1. A variable directional microphone assembly comprising:

a substrate including printed circuit board parts for microphone-mounting respectively connected to both sides of a rigid printed circuit board part through connections of a bendable flexible printed circuit board;

a semiconductor integrated circuit device installed to the rigid printed circuit board part of the substrate;

two microphone devices respectively installed to the printed circuit board parts for microphone-mounting;

a microphone body including a first mounting space for mounting the semiconductor integrated circuit device and two second mounting spaces for mounting the microphone devices, the first mounting space being provided to a surface of the microphone body, the second mounting spaces being provided to another surface of the microphone body, the semiconductor integrated circuit device being inserted into the first mounting space, the microphone devices being respectively inserted in the second mounting spaces with the bent connections; and

a case including a sound hole in a bottom thereof and fixing the substrate and the microphone body through curling, the sound hole corresponding to the microphone device.

2. The variable directional microphone assembly of claim 1, further comprising cushions respectively attached to the microphone devices, and a dust-prevention fabric attached to an outer surface of the case including the sound hole.

3. The variable directional microphone assembly of claim 2, wherein the microphone body comprises an injection-molded part formed of one of polycarbonate (PC) and thermoplastic elastomer (TPE), and the semiconductor integrated circuit device comprises one of a digital signal processor (DSP) and an analog signal processor (ASP).

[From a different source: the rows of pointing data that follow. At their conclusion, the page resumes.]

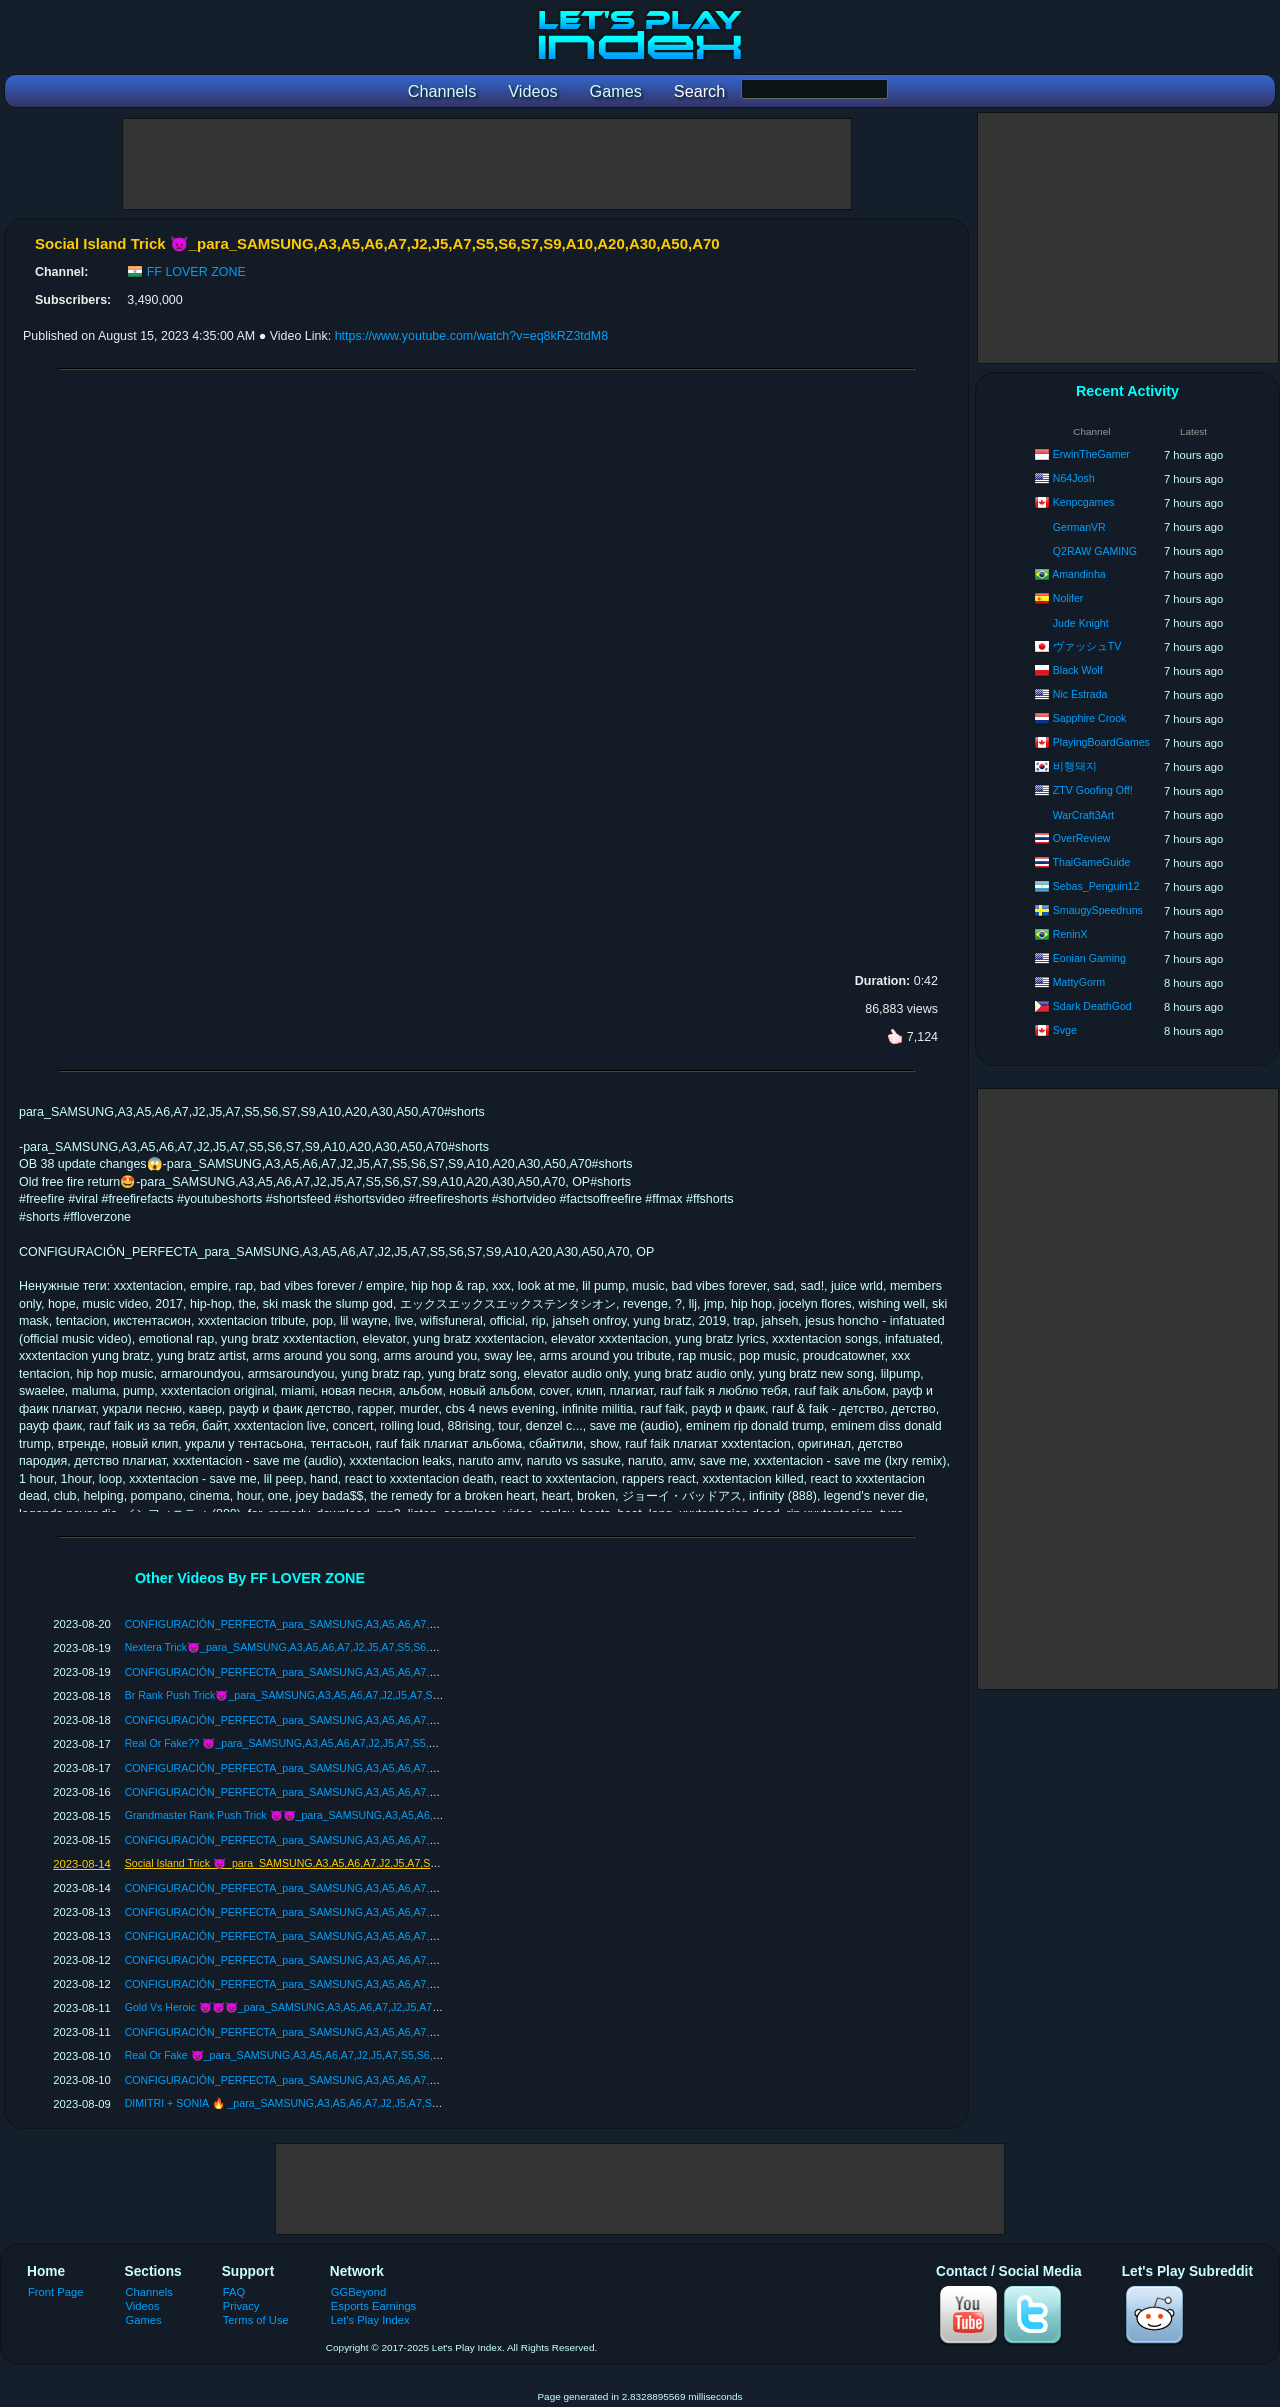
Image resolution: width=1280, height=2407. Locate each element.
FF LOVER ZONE (196, 272)
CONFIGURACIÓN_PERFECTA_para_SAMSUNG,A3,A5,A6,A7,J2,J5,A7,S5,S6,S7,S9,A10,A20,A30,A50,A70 (384, 1624)
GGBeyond (359, 2292)
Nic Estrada (1080, 694)
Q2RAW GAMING (1095, 551)
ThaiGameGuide (1092, 862)
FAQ (234, 2292)
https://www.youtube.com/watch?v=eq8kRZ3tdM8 (471, 336)
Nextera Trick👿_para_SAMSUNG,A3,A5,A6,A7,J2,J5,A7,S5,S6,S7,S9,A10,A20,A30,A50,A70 (346, 1647)
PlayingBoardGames (1101, 742)
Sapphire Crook (1090, 718)
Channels (149, 2292)
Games (144, 2320)
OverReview (1082, 838)
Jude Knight (1081, 623)
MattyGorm (1079, 982)
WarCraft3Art (1083, 815)
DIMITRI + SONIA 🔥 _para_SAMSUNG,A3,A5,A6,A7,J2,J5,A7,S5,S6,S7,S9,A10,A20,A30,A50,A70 (360, 2103)
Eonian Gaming (1089, 958)
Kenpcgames (1084, 502)
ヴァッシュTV (1087, 646)
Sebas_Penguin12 (1096, 886)
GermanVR (1079, 527)
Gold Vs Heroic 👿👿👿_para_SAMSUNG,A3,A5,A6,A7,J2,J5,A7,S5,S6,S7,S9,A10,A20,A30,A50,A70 (365, 2007)
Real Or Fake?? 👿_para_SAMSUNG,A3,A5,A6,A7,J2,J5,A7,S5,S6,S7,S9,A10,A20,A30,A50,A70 (354, 1743)
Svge (1065, 1030)
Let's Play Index (370, 2320)
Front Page (56, 2292)
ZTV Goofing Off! (1093, 790)
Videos (143, 2306)
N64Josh (1074, 478)
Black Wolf (1078, 670)
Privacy (241, 2306)
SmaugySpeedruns (1098, 910)
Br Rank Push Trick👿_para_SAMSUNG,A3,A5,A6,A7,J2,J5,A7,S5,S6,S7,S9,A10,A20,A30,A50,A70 (360, 1695)
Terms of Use (256, 2320)
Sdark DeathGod (1092, 1006)
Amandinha (1079, 574)
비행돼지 (1075, 766)
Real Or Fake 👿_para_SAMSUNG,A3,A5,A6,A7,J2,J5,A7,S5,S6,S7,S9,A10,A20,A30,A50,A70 (348, 2055)
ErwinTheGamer (1091, 454)
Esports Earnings (373, 2306)
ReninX (1070, 934)
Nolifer (1068, 598)
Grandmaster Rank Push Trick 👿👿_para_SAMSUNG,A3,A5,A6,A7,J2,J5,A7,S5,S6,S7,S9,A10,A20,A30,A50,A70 (394, 1815)
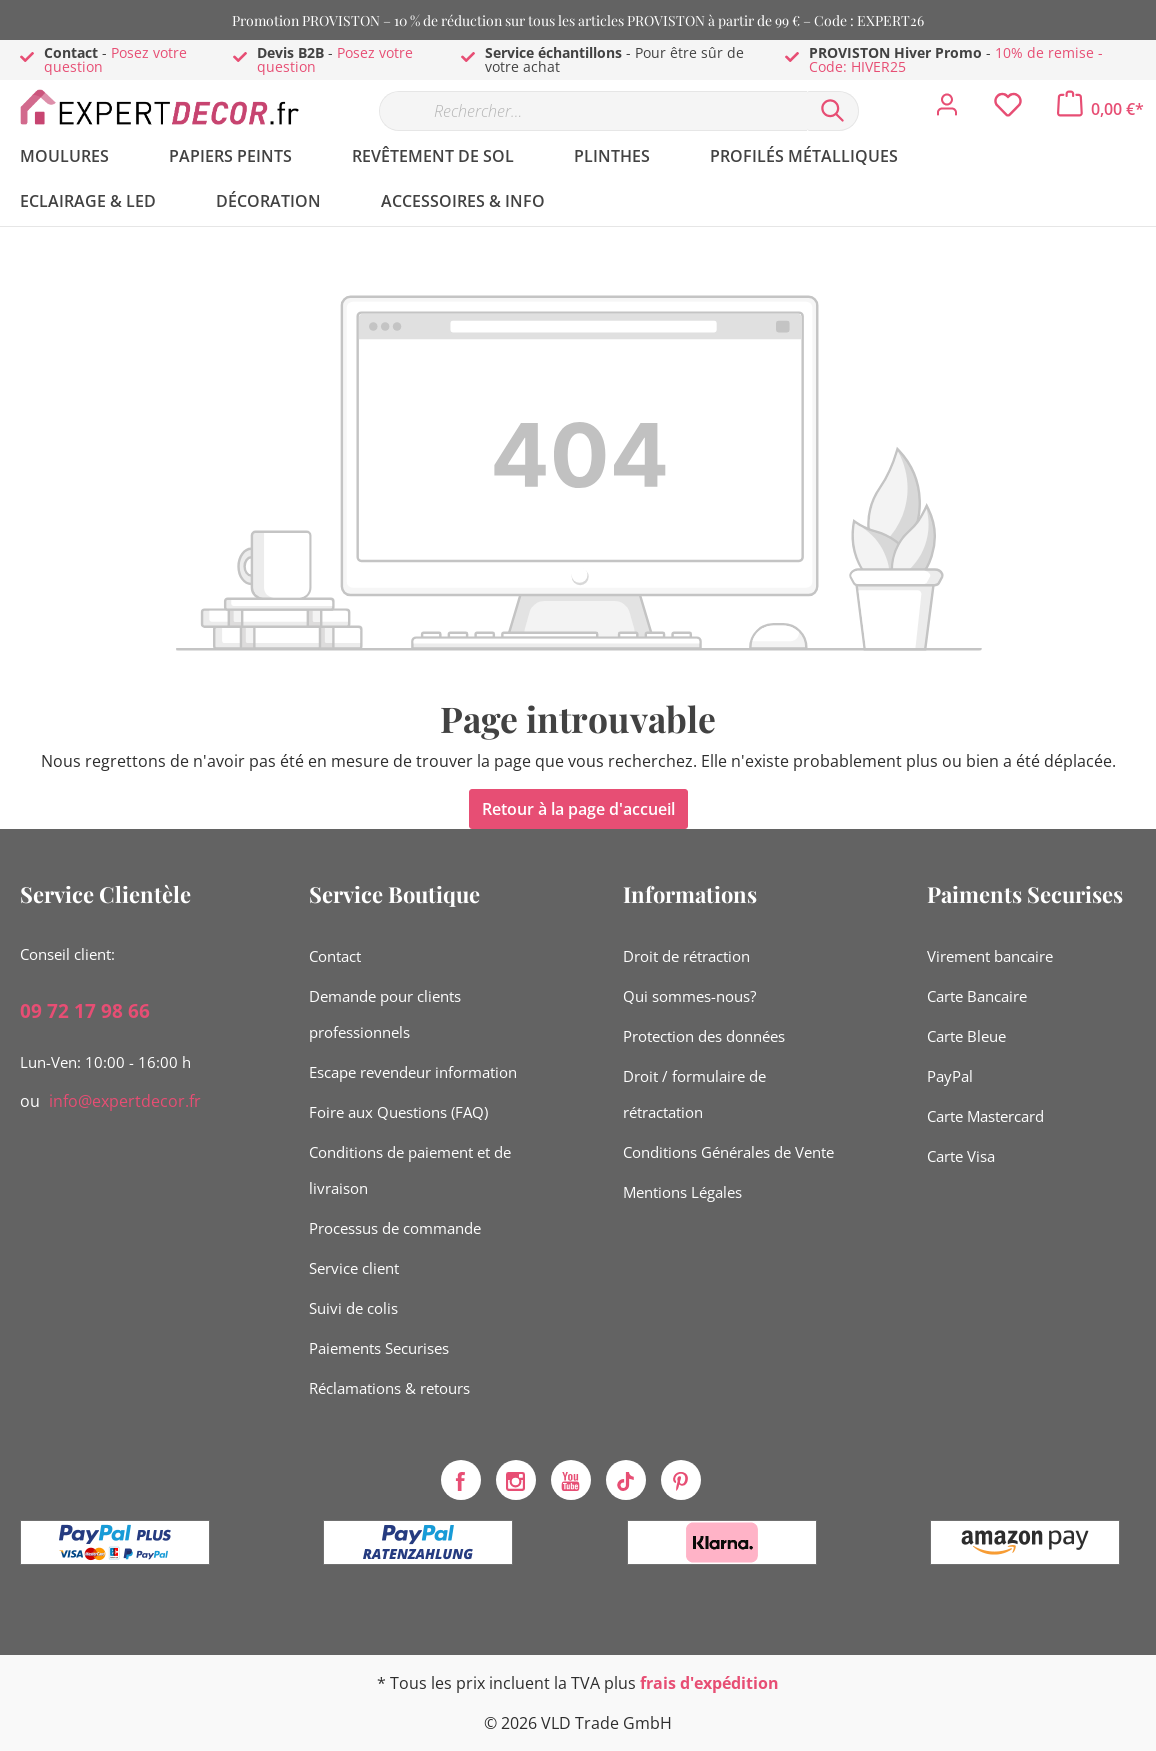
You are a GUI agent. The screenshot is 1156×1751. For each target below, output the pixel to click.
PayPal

4. A method of manufacturing a variable directional microphone assembly, the method comprising:

preparing a substrate including printed circuit board parts for microphone-mounting connected to both sides of a rigid printed circuit board part through connections of a flexible printed circuit board;

mounting a semiconductor integrated circuit device to a surface of the rigid printed circuit board part;

mounting microphone devices to the printed circuit board parts for microphone-mounting;

cutting a bridge of the substrate;

coupling a microphone body and the substrate to each other by inserting the semiconductor integrated circuit device of the rigid printed circuit board part into a first mounting space of the microphone body;

bending the connections connecting the flexible printed circuit board to the rigid printed circuit board part to respectively mount the microphone devices to second mounting spaces of the microphone body; and

mounting the microphone body to a case and then curling ends of the case to complete an assembly.

5. The method of claim 4, further comprising:

attaching a cushion to the microphone device; and

attaching a dust-prevention fabric, for preventing ingress of dust and moisture, to a surface including a sound hole of the case.